Einen weißen Fleck stellt die an russischen Höfen des ausgehenden 18. Jahrhunderts gespielte Musik dar. Erstklassige Solisten, die in den privaten Orchestern des Adels engagiert waren, belegen das hohe Niveau, das diese verschollene Musikkultur einst auszeichnete. Einige erhaltene Inventare dokumentieren den einst vorhandenen Werkbestand – und alles, was in den nachfolgenden 200 Jahren durch Brände und Revolutionen verloren gegangen ist. Das die bewegten Zeiten überlebende Erbe blieb dann nochmals lange in der Sowjetzeit ideologisch verbannt im Dunkeln liegen.
Heute bedarf es intensiver Recherchen in Archiven und Bibliotheken, um einige der Schätze zu bergen. Die für diese Produktion mit Kammermusik deutscher Komponisten in Moskau und Sankt Petersburg ausgewählten Werke stammen aus der Zeit zwischen 1770 und 1799 und stehen damit stilistisch auf der Grenze zwischen der Vorklassik und Wiener Klassik.

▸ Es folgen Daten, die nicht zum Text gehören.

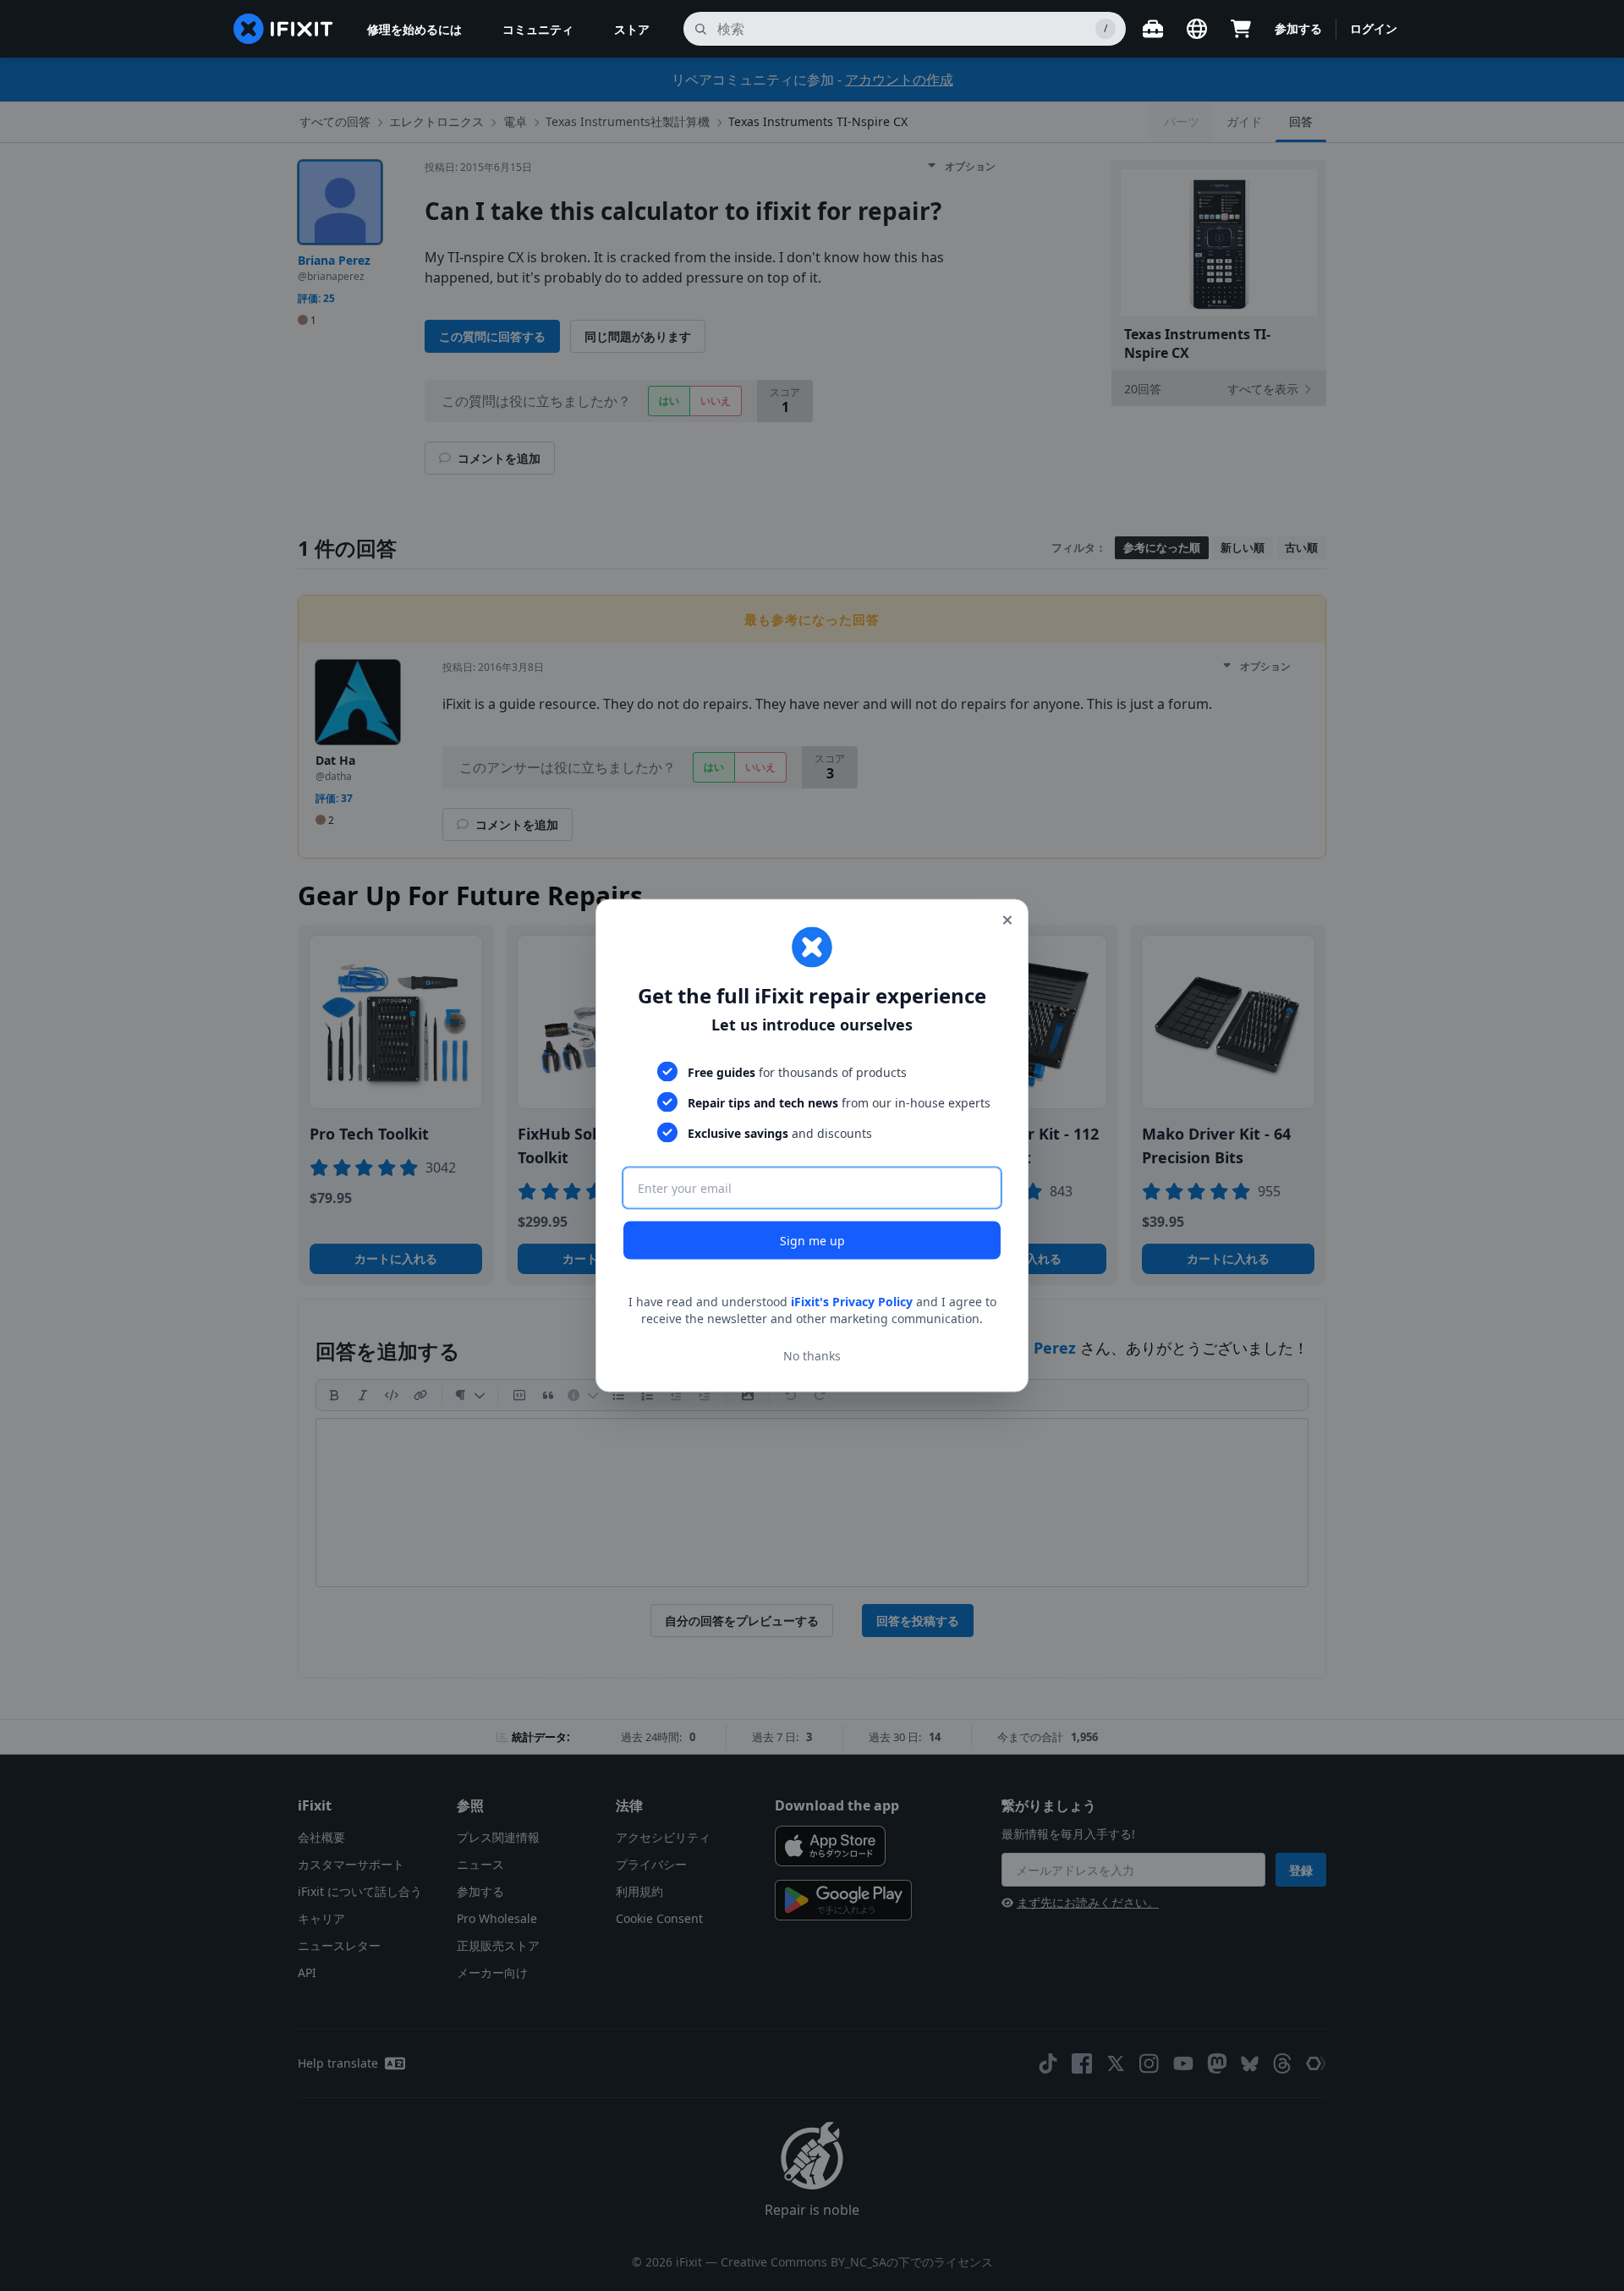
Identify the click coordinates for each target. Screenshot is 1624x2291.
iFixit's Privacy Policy (852, 1302)
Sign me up (812, 1241)
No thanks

So unbekannt die Komponisten, so peripher sind die Ausgrabungen allerdings keineswegs. Denn die Werke sind ausnahmslos hervorragend gearbeitet – mal mehr galant (Sebastian George), mal mehr kontrapunktisch (Johann Joseph Kerzelli), teils hochvirtuos (Johann Heinrich Facius). Von ungemeinem Reiz sind allem voran die beiden Quintette für zwei Flöten, zwei Violinen und Violoncello (1770) von Sebastian George (1740-1796), eine für die Zeit typische, heute allerdings aufführungspraktisch äußerst rare Besetzung. Doch nicht nur programmatisch überzeugt dieses Album. Das Ensemble Altera Pars zeigt sich geradezu musikantisch von seiner besten Seite mit engagierten, höchst lebendigen Interpretationen. So verständig gespielt ist dieses Repertoire fraglos ein Gewinn. Sehr empfehlenswert!